GOAL: Substitute "Screen size" for "Screen dimensions" everywhere it occurs in the records below. Reproduce everything else unchanged.

[START RECORD LIST]

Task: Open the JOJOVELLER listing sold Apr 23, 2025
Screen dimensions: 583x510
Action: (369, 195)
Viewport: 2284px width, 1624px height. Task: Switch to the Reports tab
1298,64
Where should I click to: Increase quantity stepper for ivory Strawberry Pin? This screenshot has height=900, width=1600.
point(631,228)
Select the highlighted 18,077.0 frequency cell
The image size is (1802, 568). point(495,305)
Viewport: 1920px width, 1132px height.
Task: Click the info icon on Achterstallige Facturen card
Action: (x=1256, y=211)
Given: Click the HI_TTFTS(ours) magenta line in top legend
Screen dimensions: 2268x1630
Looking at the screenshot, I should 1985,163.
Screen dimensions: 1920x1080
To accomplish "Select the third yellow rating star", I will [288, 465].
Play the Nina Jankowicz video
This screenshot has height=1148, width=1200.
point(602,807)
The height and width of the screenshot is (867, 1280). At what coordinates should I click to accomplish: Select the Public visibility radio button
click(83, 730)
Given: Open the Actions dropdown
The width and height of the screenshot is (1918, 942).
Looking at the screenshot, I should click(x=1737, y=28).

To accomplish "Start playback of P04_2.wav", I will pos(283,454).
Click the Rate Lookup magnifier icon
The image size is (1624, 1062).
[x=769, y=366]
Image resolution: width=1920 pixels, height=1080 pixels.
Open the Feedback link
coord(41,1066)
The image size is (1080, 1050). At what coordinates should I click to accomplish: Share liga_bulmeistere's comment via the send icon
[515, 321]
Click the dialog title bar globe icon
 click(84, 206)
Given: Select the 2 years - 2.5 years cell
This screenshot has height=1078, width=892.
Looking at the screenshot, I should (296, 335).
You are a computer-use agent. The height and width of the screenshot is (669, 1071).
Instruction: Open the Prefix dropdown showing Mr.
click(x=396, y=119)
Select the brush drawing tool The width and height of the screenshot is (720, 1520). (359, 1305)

[END RECORD LIST]

EXERCISE OUTPUT:
Task: Open the JOJOVELLER listing sold Apr 23, 2025
Screen size: 583x510
Action: (369, 195)
Viewport: 2284px width, 1624px height. Task: Switch to the Reports tab
1298,64
Where should I click to: Increase quantity stepper for ivory Strawberry Pin? This screenshot has height=900, width=1600.
point(631,228)
Select the highlighted 18,077.0 frequency cell
The image size is (1802, 568). point(495,305)
Viewport: 1920px width, 1132px height.
Task: Click the info icon on Achterstallige Facturen card
Action: (x=1256, y=211)
Given: Click the HI_TTFTS(ours) magenta line in top legend
Screen size: 2268x1630
Looking at the screenshot, I should 1985,163.
Screen size: 1920x1080
To accomplish "Select the third yellow rating star", I will [288, 465].
Play the Nina Jankowicz video
This screenshot has height=1148, width=1200.
point(602,807)
The height and width of the screenshot is (867, 1280). At what coordinates should I click to accomplish: Select the Public visibility radio button
click(83, 730)
Given: Open the Actions dropdown
The width and height of the screenshot is (1918, 942).
Looking at the screenshot, I should click(x=1737, y=28).

To accomplish "Start playback of P04_2.wav", I will pos(283,454).
Click the Rate Lookup magnifier icon
The image size is (1624, 1062).
[x=769, y=366]
Image resolution: width=1920 pixels, height=1080 pixels.
Open the Feedback link
coord(41,1066)
The image size is (1080, 1050). At what coordinates should I click to accomplish: Share liga_bulmeistere's comment via the send icon
[515, 321]
Click the dialog title bar globe icon
 click(84, 206)
Given: Select the 2 years - 2.5 years cell
This screenshot has height=1078, width=892.
Looking at the screenshot, I should (296, 335).
You are a computer-use agent. The height and width of the screenshot is (669, 1071).
Instruction: Open the Prefix dropdown showing Mr.
click(x=396, y=119)
Select the brush drawing tool The width and height of the screenshot is (720, 1520). (359, 1305)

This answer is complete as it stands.